Chapter 381 - Pledge IV
Her mask crumbled as she descended the steps. Her lips shook, her eyes lost focus, and their lids began to droop. Looking around the house did nothing to help. She could see her wherever she looked. Lounging on the couch. Lazily wandering down the hall with her eyes half-closed. Standing in the kitchen and constructing a terrible meal.
She could practically hear her voice as the memories came flooding back.
She had tried so hard to suppress them.
She had fought them off for months on end.
And for a while, it looked like she was able to put them behind her. But seeing the look on her mother’s face, seeing the familiar way her teacher grasped his blade, and speaking with her father in person. All of it had broken the dam wide open.

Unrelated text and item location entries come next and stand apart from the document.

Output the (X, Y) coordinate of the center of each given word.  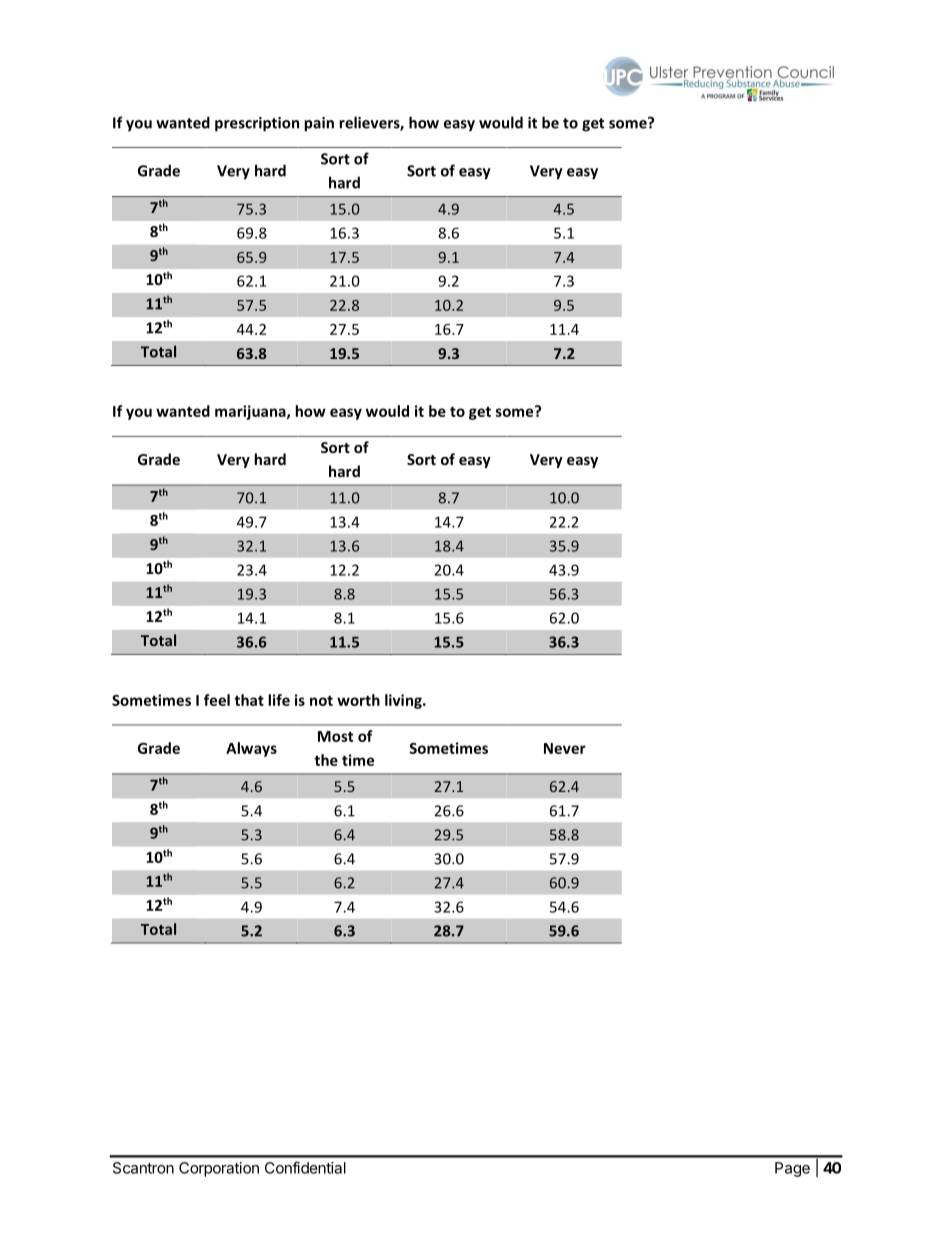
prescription (257, 124)
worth (358, 700)
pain (319, 124)
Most (335, 736)
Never (565, 748)
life (279, 700)
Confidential (305, 1167)
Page (792, 1169)
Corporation (219, 1169)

She wanted to rip open a hole in the void and scream.
Her senses were muted. Everything was blurry. She barely felt the wood beneath her feet as she wandered through the house. Her already dysfunctional nose returned not a single result. And even her prided ears saw the world drowned out by a persistent ringing.
It wasn’t until she felt a set of arms around her shoulders that she finally bit her lips, clenched her fists, and returned to reality. Her breathing was still rough, but she leaned into the embrace. The one thing that was always there as she closed her eyes and took a deep breath. The familiar scent tickled her tongue as the familiar warmth lifted her spirits. Eventually, she spun around and returned the hug, burying her face in the fox girl’s chest. A moment that lasted until her ears were filled with footsteps.

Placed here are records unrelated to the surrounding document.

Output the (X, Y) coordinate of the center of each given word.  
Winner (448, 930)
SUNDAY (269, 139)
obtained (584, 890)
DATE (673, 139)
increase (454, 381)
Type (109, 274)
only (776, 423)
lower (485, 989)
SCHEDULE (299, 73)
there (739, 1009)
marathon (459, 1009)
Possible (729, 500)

She lightly pushed Sylvia away and directed her eyes up the staircase. It took another few moments, but she soon found a pair of boots descending the familiar path. They came alongside the one human in the space. He toyed with his new sword as he walked, even as its ice ate away at his uncovered hand.
Belyaev smiled when he noticed their gazes. It was about as forced as expected. The old man was trying his best, but the impression he gave remained that of a weary old soul. It seemed like he may well collapse if prodded a little too hard.
“Want to head out back?” The emotion leaked into his voice. It shook when he tried to speak, but he firmed up by the end of his question.
Claire didn’t respond immediately, but she took a breath after Sylvia squeezed her hand and slowly opened her mouth.
“Might as well.”
She magically opened the sliding door that led out to the patio, floated over the railing, and landed in the backyard. It wasn’t the biggest space, just a little over thirty meters in either direction to accommodate the full size of her old true form. Said form had left large depressions where her body once slithered. But while they were certainly more eye-catching, Claire’s gaze sat on the regular old footprints instead.
Not all of them were hers. Some were left by shoes a little too large—shoes that belonged to someone even taller than the squid.
All of a sudden, she lost the urge to make use of the backyard. There were still traces of her presence, and anything that they did was sure to wipe it away. Still, she pressed forward. It was time to move forward. She couldn’t just cope. Of course, she could have simply bottled up her emotions and squeezed their voices away. But she knew that one day, everything would fall apart. Just as it had on Borrok Peak.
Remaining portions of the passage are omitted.